Große Geschichte, gespiegelt im Schicksal eines Betroffenen

Viktor Stern - Henry Stern, Gerd Grasse, Thomas Thalmaier

Viktor Stern
von Henry Stern Gerd Grasse Thomas Thalmaier

Bewertet mit 5 Sternen

Henry Stern beschreibt in diesem kleinen Buch die Lebensgeschichte seines 1914 in Berlin geborenen Vaters Viktor Stern.  Dessen Vater stammte aus Willebadessen, weshalb Viktor, der sich diesem Ort stets verbunden gefühlt hat, dort viele Sommer bei seiner Tante Rosalia Stern verbrachte, die einen Kolonialwarenladen betrieb. Viktor gewann hier zahlreiche Freunde und fand auch seine erste Frau in Willebadessen. Doch der 1933 im Deutschen Reich an die Macht gekommene Nationalsozialismus hatte wie überall Folgen für das Leben der jüdischen Mitbürger. Als sogenannter Halbjude verlor Viktor Stern im September  1933 seine Stellung bei den Berliner Verkehrsbetrieben, da auch sein Vater seine Arbeit bei der Post verlor, beschloss die nun einkunftslose Familie, zu Rosalia Stern nach Willebadessen zu ziehen.  Doch auch hier machte sich der Einfluss der Nationalsozialisten bemerkbar, Kunden blieben dem Kolonialwarenladen fern, es gab antisemitische Schmierereien am Stern’schen Haus sowie die Schändung des kleinen jüdischen Friedhofs am Schleisenberg.

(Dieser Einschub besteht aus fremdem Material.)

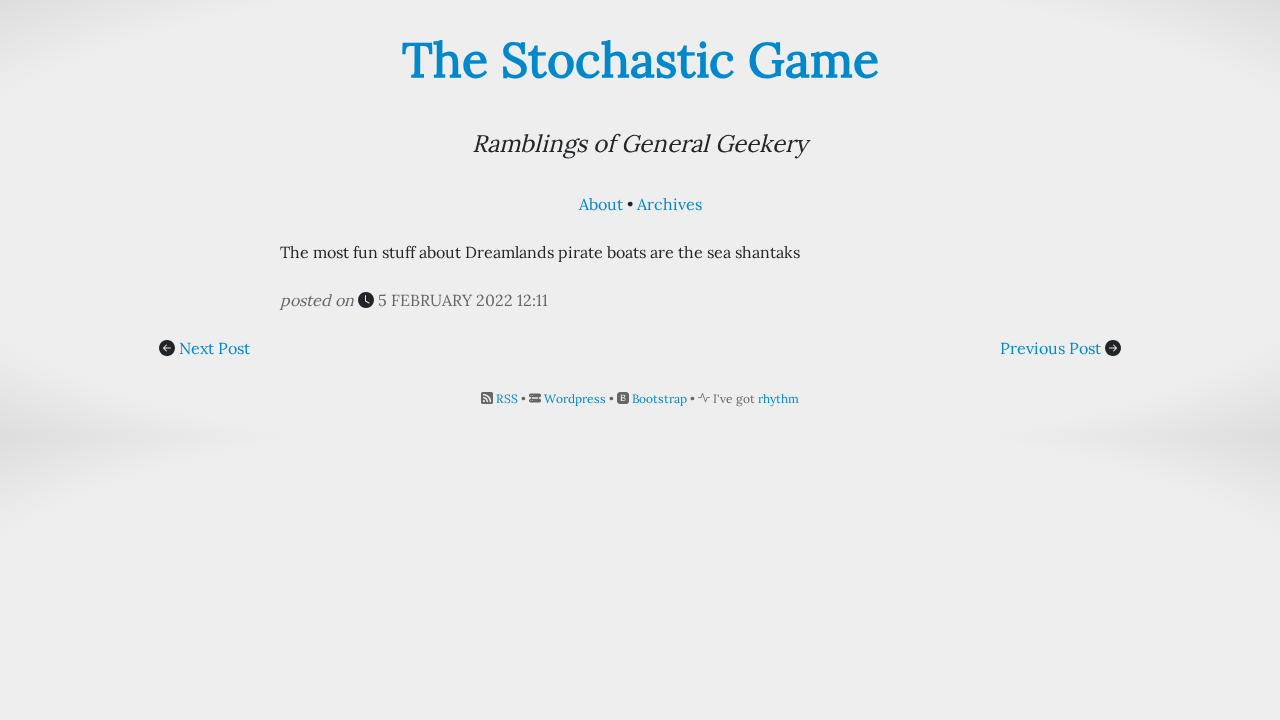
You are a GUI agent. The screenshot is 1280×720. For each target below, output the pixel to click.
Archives (669, 204)
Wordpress (575, 398)
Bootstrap (659, 398)
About (601, 204)
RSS (507, 398)
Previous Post (1050, 348)
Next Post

Doch ebenso gab es Zeichen der Solidarität mit den jüdischen Mitbürgern, etwa durch heimliche Käufe. Ausschreitungen zum Novemberprogrom wurden durch mutige junge Männer verhindert, die den von Dorf zu Dorf ziehenden Schlägertruppen Schwierigkeiten androhten.

Dennoch blieb die Familie Stern nicht vom Holocaust verschont, zahlreiche Mitglieder  emigrierten oder starben im Vernichtungslager, auch Viktor Stern blieb nicht verschont, doch er überlebte und kehrte noch oft in das Eggestädtchen zurück.

Der Name Viktor Stern hatte mir bisher nichts gesagt, allerdings kannte ich seine Tante Rosalia aus den Erzählungen meiner Mutter, deren Vater bis zu ihrem Abtransport mit ihr befreundet war, so dass sie ihm in der Nacht davor noch persönliche Unterlagen aushändigen konnte, die nach dem Krieg in die Hände überlebender Angehöriger gelangten.